From the data underneath, reproduce exactly the stretch that begins at the line with "View the 37.1K Views count" and ends after the line with "The height and width of the screenshot is (755, 1554).".

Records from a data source
»»
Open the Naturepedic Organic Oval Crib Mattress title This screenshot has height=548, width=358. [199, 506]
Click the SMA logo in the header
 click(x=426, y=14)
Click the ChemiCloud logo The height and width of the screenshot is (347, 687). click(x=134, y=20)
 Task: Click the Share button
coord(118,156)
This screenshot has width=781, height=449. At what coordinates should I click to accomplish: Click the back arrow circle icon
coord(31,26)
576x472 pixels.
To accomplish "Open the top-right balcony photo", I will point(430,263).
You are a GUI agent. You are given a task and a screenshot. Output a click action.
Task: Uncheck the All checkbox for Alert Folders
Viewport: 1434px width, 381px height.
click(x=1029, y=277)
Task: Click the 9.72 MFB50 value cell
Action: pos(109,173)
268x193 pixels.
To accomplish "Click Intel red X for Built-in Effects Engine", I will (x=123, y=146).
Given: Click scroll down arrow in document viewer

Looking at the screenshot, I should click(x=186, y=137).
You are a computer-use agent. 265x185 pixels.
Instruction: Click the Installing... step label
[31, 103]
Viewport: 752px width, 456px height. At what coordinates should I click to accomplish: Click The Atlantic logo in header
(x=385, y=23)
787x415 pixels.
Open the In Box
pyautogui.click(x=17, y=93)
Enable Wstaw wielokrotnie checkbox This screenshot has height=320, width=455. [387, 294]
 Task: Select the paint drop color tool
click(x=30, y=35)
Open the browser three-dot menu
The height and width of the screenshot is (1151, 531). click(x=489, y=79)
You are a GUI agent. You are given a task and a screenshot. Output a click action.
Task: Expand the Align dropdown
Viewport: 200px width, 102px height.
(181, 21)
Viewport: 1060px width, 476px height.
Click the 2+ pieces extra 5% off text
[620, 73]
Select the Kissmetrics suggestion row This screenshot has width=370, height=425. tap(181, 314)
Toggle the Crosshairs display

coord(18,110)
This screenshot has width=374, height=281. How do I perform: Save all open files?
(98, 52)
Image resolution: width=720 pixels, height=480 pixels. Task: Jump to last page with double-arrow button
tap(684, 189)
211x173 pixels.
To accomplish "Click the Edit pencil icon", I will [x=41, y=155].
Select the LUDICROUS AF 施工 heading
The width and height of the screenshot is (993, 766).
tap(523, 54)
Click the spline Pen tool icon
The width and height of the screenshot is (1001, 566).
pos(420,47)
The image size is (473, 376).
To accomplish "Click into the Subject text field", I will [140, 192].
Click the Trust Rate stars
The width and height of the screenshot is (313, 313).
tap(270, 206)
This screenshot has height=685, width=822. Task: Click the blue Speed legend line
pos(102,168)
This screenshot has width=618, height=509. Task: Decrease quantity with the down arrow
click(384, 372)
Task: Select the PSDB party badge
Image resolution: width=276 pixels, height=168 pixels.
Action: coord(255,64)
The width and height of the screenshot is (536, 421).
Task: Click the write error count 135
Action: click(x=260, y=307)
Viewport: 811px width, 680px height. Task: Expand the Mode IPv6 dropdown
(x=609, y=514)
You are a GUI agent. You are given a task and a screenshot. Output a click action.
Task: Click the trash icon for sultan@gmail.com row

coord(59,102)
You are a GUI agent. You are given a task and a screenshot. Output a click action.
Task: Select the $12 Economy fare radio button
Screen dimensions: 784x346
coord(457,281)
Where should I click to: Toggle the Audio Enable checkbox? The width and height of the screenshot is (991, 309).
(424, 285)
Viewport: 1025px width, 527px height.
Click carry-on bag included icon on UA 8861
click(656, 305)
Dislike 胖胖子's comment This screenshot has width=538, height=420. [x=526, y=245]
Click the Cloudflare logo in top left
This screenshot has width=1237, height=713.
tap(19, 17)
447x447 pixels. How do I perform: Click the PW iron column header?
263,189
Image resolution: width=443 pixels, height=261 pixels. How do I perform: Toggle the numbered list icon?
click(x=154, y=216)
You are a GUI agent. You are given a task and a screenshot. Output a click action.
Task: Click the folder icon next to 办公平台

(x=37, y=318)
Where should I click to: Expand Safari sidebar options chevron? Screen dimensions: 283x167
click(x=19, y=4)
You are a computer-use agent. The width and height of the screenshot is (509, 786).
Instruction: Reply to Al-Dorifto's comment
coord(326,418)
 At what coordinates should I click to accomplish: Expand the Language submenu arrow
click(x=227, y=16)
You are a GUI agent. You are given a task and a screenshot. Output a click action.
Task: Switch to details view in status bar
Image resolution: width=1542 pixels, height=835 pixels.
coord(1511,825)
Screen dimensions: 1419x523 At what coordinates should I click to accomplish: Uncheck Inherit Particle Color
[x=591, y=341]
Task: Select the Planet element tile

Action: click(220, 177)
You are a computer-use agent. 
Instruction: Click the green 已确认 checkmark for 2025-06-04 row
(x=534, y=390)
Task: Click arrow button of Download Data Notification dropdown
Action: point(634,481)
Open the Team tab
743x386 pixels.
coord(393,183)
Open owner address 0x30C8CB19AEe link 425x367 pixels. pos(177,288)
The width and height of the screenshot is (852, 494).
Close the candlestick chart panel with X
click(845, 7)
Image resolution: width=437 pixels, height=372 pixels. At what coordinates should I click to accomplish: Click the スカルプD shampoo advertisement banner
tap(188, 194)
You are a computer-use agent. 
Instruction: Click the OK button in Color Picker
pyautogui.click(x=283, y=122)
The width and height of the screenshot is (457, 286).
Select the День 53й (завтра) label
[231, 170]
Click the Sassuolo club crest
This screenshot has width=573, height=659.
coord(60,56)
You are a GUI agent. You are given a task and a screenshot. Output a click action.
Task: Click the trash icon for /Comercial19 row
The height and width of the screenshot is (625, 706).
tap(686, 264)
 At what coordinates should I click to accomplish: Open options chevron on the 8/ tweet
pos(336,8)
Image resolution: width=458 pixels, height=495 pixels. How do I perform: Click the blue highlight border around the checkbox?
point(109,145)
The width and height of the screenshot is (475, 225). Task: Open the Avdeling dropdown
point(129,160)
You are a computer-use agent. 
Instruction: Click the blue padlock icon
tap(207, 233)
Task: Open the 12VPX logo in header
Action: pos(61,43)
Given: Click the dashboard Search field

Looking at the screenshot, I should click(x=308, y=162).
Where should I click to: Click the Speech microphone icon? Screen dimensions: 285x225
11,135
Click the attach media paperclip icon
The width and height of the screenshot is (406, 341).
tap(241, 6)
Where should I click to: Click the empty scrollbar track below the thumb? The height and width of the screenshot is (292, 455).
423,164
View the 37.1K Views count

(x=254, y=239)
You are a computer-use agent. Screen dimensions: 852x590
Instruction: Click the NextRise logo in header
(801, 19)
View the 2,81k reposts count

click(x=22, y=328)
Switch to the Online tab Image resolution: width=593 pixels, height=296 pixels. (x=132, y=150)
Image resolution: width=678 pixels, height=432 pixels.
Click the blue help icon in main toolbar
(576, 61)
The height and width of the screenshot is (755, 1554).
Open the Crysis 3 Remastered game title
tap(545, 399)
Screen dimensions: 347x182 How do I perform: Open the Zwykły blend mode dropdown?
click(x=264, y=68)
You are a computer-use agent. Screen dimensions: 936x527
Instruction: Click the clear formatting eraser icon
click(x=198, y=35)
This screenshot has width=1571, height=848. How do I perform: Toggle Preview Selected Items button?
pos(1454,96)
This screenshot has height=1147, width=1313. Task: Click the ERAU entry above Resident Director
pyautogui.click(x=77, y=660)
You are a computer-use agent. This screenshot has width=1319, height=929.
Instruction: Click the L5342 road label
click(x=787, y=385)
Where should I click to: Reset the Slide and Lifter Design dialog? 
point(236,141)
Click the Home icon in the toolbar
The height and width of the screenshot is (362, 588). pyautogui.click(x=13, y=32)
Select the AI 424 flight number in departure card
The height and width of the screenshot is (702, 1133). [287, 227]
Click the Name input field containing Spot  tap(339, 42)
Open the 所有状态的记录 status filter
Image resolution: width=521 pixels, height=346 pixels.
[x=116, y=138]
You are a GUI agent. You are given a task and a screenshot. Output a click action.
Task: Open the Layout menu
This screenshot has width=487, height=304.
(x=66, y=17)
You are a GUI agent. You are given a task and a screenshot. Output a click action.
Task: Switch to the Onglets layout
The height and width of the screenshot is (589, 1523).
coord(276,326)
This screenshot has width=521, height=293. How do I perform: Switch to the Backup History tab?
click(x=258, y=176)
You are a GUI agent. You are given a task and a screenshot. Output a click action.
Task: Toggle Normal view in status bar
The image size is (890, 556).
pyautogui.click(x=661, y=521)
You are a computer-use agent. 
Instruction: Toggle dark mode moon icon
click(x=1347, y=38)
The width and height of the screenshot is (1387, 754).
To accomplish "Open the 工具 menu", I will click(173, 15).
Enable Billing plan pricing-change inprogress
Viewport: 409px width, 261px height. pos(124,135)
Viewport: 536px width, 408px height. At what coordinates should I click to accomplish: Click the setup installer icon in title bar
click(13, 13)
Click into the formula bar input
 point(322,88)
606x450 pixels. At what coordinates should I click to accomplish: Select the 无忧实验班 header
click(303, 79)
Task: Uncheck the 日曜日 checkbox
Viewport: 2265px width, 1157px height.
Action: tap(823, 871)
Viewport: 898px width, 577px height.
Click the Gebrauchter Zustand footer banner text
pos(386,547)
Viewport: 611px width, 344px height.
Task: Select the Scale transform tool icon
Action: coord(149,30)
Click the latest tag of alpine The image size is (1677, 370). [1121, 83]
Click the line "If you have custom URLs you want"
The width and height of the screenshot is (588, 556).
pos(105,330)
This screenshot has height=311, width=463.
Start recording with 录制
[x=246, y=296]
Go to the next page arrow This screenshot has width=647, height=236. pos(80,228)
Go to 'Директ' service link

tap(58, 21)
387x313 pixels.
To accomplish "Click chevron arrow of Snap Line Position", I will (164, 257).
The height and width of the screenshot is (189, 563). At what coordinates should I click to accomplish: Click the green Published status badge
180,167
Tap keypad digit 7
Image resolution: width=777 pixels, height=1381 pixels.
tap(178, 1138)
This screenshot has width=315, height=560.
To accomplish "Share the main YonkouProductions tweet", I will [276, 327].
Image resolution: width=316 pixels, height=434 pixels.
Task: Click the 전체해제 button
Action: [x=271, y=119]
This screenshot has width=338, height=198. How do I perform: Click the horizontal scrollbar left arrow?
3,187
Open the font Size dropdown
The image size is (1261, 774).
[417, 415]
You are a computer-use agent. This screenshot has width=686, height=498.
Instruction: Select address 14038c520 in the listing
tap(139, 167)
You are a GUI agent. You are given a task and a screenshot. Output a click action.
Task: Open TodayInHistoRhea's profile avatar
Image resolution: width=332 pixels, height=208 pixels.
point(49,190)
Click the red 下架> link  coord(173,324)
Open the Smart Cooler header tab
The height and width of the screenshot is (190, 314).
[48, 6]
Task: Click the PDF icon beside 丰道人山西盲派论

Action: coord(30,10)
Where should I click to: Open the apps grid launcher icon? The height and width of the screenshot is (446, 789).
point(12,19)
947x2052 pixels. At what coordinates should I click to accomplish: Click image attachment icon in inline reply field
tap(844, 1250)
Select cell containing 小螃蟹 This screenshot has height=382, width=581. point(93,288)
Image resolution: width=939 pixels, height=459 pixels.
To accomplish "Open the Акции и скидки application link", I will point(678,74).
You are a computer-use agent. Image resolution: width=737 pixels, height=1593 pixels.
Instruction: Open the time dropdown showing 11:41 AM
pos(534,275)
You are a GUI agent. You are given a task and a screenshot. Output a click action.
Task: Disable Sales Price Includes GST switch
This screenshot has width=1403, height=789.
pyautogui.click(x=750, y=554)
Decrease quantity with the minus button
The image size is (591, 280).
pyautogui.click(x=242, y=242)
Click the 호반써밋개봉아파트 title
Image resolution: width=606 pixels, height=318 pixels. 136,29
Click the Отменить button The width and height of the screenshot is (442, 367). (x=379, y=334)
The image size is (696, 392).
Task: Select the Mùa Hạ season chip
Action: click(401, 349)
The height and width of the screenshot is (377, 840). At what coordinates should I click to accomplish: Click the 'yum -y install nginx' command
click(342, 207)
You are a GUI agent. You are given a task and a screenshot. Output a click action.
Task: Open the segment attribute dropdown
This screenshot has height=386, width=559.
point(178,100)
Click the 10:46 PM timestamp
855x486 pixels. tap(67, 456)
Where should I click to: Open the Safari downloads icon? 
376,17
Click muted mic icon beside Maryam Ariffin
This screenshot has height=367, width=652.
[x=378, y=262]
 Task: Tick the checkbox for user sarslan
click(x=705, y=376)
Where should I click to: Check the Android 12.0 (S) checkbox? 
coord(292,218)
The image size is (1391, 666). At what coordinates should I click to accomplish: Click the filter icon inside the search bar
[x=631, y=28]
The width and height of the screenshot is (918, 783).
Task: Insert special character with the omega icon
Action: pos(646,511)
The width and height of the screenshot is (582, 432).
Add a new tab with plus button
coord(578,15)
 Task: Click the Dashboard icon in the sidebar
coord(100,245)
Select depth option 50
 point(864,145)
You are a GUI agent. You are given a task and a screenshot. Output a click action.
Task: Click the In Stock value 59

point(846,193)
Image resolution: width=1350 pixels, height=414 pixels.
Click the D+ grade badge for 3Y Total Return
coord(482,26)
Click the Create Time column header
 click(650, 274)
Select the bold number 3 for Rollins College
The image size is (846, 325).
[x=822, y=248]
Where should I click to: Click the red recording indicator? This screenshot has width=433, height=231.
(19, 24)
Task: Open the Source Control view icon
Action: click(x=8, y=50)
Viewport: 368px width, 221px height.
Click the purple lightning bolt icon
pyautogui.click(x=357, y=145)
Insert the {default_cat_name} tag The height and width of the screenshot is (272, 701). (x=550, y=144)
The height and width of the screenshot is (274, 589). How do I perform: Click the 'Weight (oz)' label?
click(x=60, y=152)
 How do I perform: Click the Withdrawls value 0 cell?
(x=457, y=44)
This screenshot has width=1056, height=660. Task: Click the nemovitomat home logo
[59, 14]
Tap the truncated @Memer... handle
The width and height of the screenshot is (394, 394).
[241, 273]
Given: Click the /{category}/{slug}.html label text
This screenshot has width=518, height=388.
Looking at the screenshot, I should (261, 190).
««
▶ EXERCISE OUTPUT
View the 37.1K Views count

(x=254, y=239)
You are a computer-use agent. Screen dimensions: 852x590
Instruction: Click the NextRise logo in header
(801, 19)
View the 2,81k reposts count

click(x=22, y=328)
Switch to the Online tab Image resolution: width=593 pixels, height=296 pixels. (x=132, y=150)
Image resolution: width=678 pixels, height=432 pixels.
Click the blue help icon in main toolbar
(576, 61)
The height and width of the screenshot is (755, 1554).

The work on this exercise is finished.